Il motivo di tale indifferenza, per non dire ostilità, è che Irene Papas veniva da una famiglia di partigiani e lei è sempre stata una democratica, una combattente per la libertà, a fianco della sinistra e dei movimenti progressisti non solo greci ma di tutta Europa. Dopo il colpo di stato dei colonnelli aveva trovato rifugio in Italia e aiutava con ogni mezzo anche gli altri rifugiati, tra i quali c’era anche la mia famiglia. È in quel contesto che io, ragazzino di tredici anni, l’ho conosciuta e ho iniziato ad ammirarla. Dopo il crollo del regime militare e la restaurazione della democrazia Irene si era lanciata in una serie di iniziative teatrali, godendo della libertà acquisita, senza trascurare la sua carriera internazionale, che presto la avrebbe portata a Roma. Una star “comunista” e ribelle.
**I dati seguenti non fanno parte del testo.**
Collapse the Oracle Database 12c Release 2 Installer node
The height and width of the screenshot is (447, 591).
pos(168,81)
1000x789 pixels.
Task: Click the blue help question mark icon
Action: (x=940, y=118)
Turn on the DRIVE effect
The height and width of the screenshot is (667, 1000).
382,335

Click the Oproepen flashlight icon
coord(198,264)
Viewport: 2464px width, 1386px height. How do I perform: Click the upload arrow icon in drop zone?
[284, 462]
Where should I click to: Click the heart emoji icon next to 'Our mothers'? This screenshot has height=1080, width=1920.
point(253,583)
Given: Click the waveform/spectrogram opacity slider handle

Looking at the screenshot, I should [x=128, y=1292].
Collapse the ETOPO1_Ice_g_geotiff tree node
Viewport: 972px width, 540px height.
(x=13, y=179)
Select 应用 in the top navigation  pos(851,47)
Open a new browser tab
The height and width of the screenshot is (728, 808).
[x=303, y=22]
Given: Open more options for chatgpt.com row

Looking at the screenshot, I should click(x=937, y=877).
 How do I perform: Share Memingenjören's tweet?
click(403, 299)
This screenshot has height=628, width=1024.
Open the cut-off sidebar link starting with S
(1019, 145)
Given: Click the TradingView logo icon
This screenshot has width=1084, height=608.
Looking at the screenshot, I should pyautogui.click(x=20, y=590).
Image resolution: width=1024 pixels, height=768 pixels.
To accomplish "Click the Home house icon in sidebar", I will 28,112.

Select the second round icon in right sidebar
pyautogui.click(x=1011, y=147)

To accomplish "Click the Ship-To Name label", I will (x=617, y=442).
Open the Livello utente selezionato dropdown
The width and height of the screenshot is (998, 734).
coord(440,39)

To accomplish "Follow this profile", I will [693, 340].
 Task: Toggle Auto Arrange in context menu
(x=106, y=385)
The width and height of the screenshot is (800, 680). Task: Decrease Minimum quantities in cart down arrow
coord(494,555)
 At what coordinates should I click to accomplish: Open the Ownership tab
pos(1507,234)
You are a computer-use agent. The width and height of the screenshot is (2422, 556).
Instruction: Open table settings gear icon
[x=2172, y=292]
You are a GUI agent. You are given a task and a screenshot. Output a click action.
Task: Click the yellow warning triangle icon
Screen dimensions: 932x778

Un peccato che difficilmente le può perdonare un governo come quello attuale, composto in buona parte da estremisti di destra e nostalgici dei colonnelli. Personaggi concentrati sui soldi, incapaci di intendere la cultura. Irene Papas li aveva profondamente disprezzati in tutta la sua vita e probabilmente non li avrebbe voluti al suo funerale.